◆ Supplied entries
───

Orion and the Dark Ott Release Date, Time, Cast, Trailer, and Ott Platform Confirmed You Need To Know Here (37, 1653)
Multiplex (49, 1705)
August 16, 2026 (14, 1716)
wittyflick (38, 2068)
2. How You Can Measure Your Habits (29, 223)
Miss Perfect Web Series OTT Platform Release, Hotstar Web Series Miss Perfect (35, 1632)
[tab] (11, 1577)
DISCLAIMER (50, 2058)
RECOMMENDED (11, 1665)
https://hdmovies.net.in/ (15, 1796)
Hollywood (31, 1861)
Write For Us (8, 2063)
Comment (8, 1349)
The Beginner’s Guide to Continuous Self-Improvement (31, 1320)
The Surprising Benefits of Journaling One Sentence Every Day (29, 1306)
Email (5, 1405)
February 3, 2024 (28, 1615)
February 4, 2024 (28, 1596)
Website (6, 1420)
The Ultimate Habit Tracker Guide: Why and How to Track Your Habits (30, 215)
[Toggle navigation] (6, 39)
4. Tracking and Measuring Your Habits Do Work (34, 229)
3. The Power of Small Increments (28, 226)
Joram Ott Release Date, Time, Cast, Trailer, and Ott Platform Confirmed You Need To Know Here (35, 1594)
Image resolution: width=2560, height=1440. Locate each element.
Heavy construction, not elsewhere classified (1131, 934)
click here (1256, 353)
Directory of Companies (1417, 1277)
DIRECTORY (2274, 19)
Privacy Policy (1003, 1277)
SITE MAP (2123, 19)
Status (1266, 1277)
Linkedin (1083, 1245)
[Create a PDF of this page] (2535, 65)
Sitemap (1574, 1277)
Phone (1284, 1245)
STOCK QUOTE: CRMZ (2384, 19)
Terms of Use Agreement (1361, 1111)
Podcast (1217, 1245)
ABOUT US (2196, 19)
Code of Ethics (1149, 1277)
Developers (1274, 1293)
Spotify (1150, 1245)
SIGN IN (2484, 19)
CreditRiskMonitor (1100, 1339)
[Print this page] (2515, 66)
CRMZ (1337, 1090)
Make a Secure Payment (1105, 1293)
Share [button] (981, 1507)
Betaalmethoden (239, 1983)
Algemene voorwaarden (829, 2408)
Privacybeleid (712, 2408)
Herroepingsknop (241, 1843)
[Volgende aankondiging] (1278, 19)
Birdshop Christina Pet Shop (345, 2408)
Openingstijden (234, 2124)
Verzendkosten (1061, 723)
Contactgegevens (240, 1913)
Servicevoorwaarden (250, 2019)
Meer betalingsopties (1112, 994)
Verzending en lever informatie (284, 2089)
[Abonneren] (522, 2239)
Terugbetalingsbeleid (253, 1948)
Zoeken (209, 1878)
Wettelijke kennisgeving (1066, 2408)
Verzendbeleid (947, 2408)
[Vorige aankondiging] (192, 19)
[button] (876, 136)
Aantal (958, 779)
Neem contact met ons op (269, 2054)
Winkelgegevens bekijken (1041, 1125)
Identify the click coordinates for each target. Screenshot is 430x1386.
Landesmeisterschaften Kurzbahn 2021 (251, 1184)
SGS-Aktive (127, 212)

───

◆ Exercise instructions
Using the records above, restate word for word the lines from the one with "Multiplex (49, 1705)" through the one with "The Ultimate Habit", both included.

◆ Expected output
Multiplex (49, 1705)
August 16, 2026 (14, 1716)
wittyflick (38, 2068)
2. How You Can Measure Your Habits (29, 223)
Miss Perfect Web Series OTT Platform Release, Hotstar Web Series Miss Perfect (35, 1632)
[tab] (11, 1577)
DISCLAIMER (50, 2058)
RECOMMENDED (11, 1665)
https://hdmovies.net.in/ (15, 1796)
Hollywood (31, 1861)
Write For Us (8, 2063)
Comment (8, 1349)
The Beginner’s Guide to Continuous Self-Improvement (31, 1320)
The Surprising Benefits of Journaling One Sentence Every Day (29, 1306)
Email (5, 1405)
February 3, 2024 (28, 1615)
February 4, 2024 (28, 1596)
Website (6, 1420)
The Ultimate Habit Tracker Guide: Why and How to Track Your Habits (30, 215)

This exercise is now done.